Red dwarfs represent 70 and 90% of the stars in our galaxy and are much smaller than our Sun, but they have the advantage of living much longer (their lifespan is measured in several hundreds of billions of years). Their long lives make these stars potential targets in the search for habitable worlds. But some of these stars are also known to be very unstable, in particular because of very intense magnetic fields. And according to recent analyses, the details of which will soon be published in the journal Astrophysical Journal, the star TRAPPIST-1 could indeed be a terrible host for its planets.
A team of researchers led by astronomer Krisztián Vida of the Konkoly Observatory in Hungary analyzed luminosity patterns of the first TRAPPIST-1 photometric data obtained by NASA’s Kepler Space Telescope K2 mission. The data reports an observation period spanning 80 days and suggests that TRAPPIST-1 emits flares too powerful and too frequent to allow life to form (let alone develop) on its planets.
In particular, the study identified 42 eruptions, five of which were so-called “multipoint” eruptions, which means that several bursts were recorded at one time. The most powerful eruption on record was as violent as the infamous Carrington Event of 1859 and considered to date the greatest solar storm known to mankind. If such an eruption occurred today, it would destroy all communication systems. Note also that the average time between each eruption was only 28 hours.

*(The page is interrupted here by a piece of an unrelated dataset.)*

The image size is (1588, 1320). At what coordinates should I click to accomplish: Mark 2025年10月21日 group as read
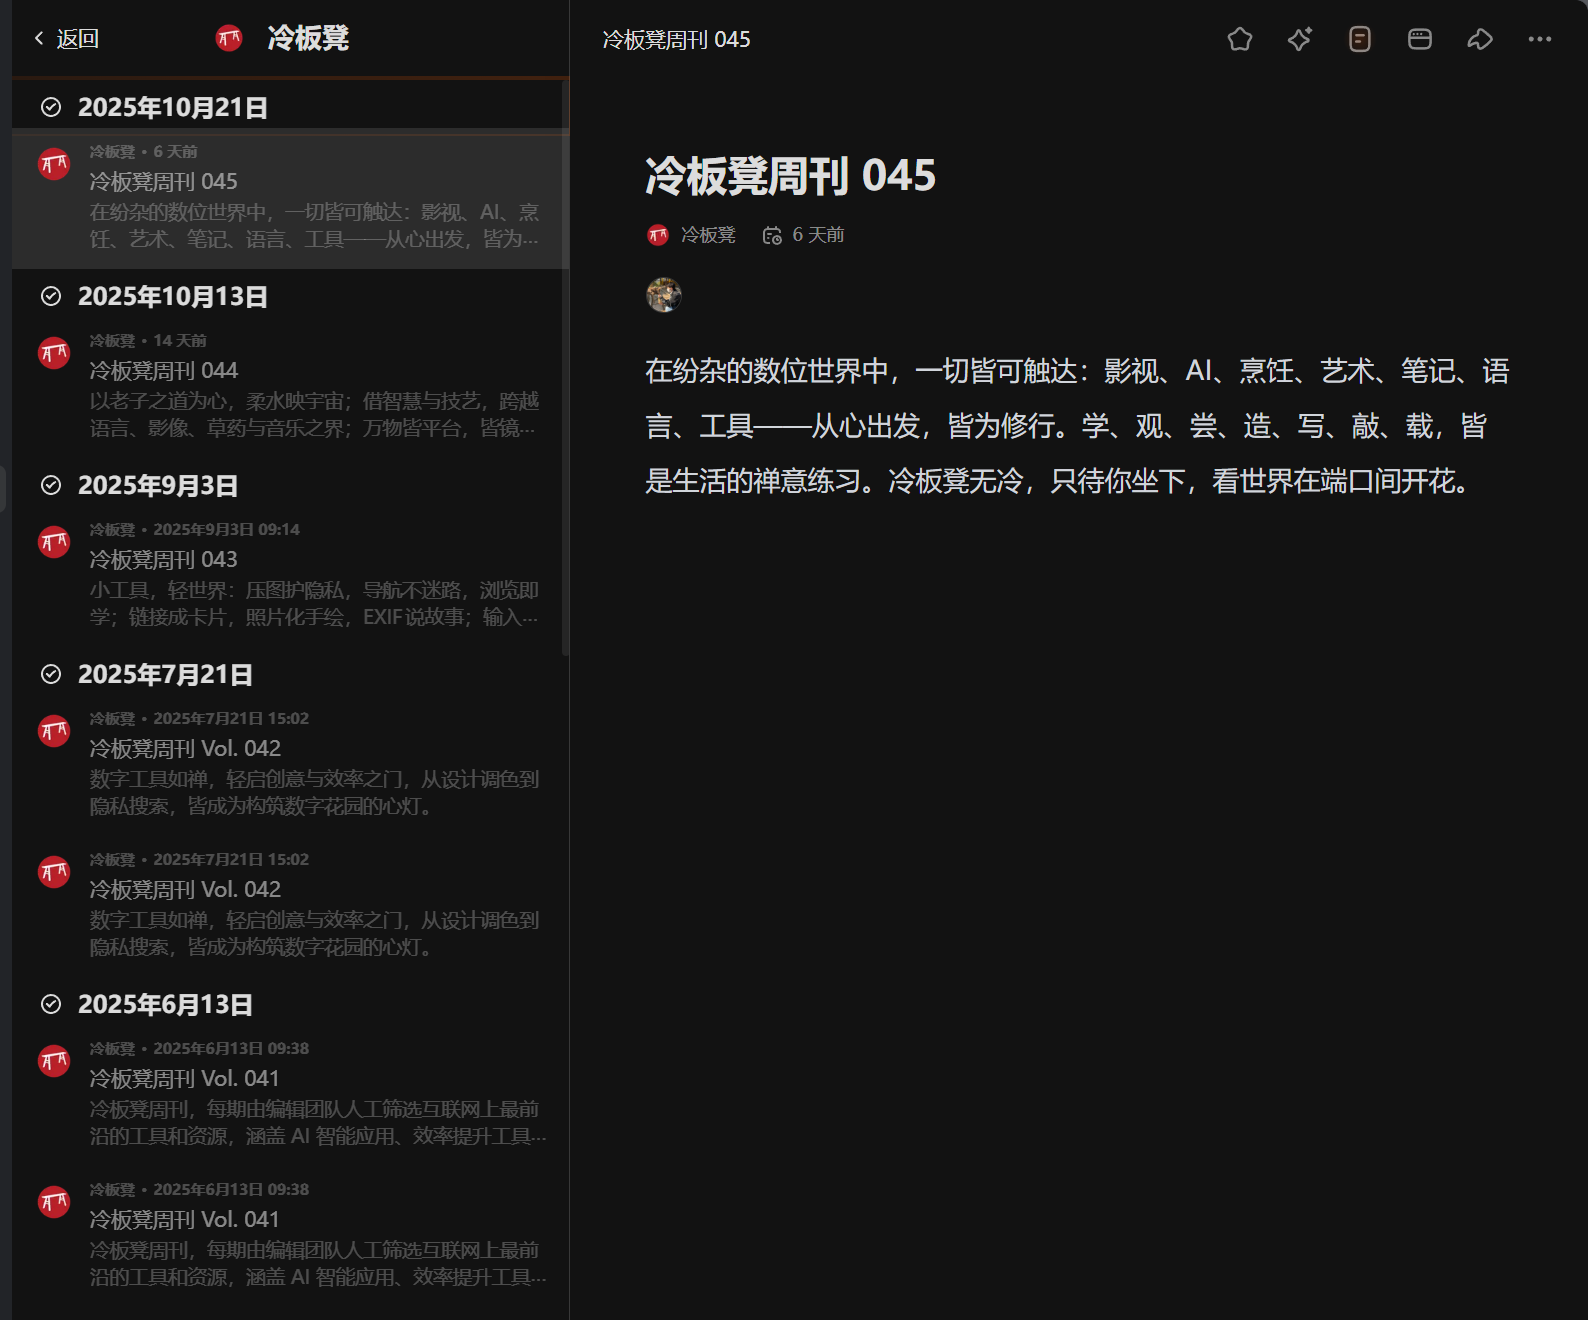(x=51, y=108)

The Earth survived the Carrington Event, but remember that the planets of the TRAPPIST-1 system are closer to their star than the Earth is to the Sun. The authors of this analysis also emphasize that these are not isolated incidents in this system. These occur so frequently that they would destroy all stability in the atmosphere, making it extremely difficult for life to thrive. To give you an idea, models indeed suggest that it would take as much as 30,000 years for an atmosphere to recover from one of these eruptions.